**REQUIREMENT**: Only one range belongs in the answer: the line holding "Given: Toggle the SHIFT key" through the last line of the records, reproduced as is.
────
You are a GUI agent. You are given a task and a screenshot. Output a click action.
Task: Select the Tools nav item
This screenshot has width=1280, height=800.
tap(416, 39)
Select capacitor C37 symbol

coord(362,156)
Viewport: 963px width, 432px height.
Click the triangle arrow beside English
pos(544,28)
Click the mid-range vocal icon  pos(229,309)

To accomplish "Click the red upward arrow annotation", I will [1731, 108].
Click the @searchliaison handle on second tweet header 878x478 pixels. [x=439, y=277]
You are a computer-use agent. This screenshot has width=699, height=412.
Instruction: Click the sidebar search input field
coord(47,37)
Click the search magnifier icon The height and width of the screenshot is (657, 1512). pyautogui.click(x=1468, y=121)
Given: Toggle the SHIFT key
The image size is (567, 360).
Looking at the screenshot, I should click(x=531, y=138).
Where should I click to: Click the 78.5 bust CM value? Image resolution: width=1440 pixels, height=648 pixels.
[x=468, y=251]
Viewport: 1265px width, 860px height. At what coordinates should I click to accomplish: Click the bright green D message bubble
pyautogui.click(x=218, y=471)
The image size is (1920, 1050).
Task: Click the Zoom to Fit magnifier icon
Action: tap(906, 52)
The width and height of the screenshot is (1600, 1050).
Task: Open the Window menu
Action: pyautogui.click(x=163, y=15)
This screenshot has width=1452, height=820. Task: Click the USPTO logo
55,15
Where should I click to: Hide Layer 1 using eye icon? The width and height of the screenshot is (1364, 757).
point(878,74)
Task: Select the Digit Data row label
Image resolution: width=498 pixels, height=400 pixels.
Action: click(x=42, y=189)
────
**ANSWER BOX**:
Given: Toggle the SHIFT key
The image size is (567, 360).
Looking at the screenshot, I should click(x=531, y=138).
Where should I click to: Click the 78.5 bust CM value? Image resolution: width=1440 pixels, height=648 pixels.
[x=468, y=251]
Viewport: 1265px width, 860px height. At what coordinates should I click to accomplish: Click the bright green D message bubble
pyautogui.click(x=218, y=471)
The image size is (1920, 1050).
Task: Click the Zoom to Fit magnifier icon
Action: tap(906, 52)
The width and height of the screenshot is (1600, 1050).
Task: Open the Window menu
Action: pyautogui.click(x=163, y=15)
This screenshot has width=1452, height=820. Task: Click the USPTO logo
55,15
Where should I click to: Hide Layer 1 using eye icon? The width and height of the screenshot is (1364, 757).
point(878,74)
Task: Select the Digit Data row label
Image resolution: width=498 pixels, height=400 pixels.
Action: click(x=42, y=189)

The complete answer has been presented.